Task statement:
Find each line in the entries below that contains the word "step" and copy those lines.

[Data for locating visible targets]
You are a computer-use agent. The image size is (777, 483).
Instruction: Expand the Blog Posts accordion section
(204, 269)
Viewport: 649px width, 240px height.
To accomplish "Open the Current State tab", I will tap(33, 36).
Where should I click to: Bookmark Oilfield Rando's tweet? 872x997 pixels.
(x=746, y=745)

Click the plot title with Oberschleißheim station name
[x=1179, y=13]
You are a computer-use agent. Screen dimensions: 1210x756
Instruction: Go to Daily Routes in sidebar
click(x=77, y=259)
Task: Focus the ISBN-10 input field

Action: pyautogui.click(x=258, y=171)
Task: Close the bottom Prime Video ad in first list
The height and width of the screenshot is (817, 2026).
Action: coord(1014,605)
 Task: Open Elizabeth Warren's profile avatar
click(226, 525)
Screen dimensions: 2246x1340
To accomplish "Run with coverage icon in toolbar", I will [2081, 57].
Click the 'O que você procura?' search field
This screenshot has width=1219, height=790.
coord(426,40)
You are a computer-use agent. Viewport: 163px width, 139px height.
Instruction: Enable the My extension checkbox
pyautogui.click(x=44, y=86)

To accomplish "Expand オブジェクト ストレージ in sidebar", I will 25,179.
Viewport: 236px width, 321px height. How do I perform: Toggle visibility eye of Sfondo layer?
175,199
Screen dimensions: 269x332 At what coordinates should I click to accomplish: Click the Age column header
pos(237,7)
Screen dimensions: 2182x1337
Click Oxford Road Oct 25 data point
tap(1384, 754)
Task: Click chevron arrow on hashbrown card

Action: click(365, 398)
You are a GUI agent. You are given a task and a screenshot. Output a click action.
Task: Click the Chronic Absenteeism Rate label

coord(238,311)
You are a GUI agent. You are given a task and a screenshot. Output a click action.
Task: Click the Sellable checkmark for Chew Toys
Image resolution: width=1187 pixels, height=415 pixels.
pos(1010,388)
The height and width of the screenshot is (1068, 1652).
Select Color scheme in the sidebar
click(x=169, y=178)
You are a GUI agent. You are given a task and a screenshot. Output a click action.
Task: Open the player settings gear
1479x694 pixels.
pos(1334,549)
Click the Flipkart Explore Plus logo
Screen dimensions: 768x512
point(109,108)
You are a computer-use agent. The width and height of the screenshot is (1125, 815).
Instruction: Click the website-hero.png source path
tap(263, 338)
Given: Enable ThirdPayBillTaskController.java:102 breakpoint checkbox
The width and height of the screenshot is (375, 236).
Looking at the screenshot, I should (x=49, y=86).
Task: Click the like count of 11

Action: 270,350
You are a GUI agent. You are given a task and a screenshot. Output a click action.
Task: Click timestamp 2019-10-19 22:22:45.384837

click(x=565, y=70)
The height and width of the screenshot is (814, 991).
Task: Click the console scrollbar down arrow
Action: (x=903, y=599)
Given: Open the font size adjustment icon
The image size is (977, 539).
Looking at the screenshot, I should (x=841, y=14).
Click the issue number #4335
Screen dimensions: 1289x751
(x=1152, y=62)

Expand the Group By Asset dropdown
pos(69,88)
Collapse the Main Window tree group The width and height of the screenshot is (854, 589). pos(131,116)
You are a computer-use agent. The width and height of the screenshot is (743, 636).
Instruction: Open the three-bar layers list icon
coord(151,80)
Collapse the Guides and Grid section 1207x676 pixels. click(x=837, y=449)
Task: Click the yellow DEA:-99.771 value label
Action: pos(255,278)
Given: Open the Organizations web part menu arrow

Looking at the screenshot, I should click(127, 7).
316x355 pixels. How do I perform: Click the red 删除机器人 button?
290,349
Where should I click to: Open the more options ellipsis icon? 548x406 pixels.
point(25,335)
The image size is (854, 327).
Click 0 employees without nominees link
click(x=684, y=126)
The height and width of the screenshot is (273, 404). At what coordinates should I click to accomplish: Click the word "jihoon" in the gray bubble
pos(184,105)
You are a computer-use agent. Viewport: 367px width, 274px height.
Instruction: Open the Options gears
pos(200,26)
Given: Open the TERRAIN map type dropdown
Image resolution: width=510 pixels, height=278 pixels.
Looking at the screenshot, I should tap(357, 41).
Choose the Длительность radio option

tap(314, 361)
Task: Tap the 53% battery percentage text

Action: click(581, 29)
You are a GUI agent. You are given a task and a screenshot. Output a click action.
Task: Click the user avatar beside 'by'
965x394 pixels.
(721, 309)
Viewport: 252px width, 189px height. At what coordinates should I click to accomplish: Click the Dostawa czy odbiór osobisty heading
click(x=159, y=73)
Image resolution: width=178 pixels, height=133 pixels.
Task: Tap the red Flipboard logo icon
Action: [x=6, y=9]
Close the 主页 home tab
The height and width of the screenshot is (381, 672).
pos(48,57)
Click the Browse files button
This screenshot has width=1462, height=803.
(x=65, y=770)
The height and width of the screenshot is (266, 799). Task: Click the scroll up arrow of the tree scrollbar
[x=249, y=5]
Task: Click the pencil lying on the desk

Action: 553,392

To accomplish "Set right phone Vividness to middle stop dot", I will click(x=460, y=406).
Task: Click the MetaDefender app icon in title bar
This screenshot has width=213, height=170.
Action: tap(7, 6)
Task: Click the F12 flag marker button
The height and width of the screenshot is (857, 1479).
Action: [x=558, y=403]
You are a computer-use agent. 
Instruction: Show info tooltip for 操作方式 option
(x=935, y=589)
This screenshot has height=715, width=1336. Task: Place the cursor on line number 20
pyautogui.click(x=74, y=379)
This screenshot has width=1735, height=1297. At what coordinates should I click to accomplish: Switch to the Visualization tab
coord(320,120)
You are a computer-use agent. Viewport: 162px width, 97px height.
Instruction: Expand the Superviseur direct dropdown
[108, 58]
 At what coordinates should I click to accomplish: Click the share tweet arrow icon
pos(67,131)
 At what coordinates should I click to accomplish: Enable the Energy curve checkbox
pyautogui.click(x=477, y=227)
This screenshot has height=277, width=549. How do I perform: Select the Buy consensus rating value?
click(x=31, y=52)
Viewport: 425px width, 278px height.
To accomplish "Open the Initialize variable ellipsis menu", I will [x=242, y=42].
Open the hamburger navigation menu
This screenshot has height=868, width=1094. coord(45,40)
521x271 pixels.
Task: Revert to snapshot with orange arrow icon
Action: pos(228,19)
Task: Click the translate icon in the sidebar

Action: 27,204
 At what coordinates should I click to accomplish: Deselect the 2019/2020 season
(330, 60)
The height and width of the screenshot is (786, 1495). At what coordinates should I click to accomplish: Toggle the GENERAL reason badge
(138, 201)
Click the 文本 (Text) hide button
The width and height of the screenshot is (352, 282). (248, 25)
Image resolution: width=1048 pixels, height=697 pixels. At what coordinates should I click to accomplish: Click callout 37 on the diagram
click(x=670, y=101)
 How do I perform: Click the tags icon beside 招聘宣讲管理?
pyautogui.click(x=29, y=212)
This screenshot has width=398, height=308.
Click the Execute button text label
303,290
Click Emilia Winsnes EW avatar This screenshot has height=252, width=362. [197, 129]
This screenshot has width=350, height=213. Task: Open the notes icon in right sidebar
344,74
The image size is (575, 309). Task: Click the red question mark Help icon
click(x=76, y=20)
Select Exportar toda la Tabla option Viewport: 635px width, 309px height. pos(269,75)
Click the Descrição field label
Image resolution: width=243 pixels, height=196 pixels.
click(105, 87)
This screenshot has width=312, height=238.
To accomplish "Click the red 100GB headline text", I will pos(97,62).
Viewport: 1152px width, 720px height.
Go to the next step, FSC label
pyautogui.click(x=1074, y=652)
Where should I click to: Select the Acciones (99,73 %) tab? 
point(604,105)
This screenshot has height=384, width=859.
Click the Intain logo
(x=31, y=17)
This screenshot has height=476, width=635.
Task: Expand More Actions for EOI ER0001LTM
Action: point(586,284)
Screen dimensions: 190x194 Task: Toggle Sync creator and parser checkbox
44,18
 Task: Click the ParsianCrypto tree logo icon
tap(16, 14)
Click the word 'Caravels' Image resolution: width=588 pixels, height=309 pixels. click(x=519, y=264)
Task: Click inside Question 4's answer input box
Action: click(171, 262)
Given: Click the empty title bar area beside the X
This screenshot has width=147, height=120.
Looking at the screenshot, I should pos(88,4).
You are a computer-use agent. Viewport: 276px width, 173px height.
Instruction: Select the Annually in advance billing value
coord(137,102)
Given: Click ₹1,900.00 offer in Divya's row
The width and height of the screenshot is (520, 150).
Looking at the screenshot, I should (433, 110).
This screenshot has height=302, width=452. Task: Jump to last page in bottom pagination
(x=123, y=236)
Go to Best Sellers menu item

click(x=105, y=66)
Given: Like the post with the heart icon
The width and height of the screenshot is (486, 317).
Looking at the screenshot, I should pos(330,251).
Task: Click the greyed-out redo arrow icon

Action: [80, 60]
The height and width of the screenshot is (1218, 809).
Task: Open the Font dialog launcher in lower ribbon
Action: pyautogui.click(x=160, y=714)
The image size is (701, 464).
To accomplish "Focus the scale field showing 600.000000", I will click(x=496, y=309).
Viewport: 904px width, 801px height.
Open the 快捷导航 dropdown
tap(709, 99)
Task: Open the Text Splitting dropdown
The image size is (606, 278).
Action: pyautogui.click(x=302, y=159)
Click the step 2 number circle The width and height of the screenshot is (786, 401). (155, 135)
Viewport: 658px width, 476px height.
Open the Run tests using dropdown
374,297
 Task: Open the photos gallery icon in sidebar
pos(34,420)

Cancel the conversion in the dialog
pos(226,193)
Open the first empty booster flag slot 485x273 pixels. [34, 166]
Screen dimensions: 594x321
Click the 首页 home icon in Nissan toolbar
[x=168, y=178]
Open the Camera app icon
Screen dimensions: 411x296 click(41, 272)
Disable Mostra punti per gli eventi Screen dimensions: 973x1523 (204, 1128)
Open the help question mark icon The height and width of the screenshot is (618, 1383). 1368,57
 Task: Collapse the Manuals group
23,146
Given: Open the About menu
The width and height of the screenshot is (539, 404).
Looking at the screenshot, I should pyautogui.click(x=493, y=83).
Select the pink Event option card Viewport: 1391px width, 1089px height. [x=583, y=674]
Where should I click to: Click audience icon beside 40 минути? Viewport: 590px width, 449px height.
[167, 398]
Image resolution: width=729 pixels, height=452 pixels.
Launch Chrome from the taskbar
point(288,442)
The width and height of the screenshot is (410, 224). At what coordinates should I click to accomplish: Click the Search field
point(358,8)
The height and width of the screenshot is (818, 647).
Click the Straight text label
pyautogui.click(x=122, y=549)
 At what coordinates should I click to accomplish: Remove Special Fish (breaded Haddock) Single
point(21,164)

Exercise answer:
Go to the next step, FSC label
Click the step 2 number circle The width and height of the screenshot is (786, 401). (155, 135)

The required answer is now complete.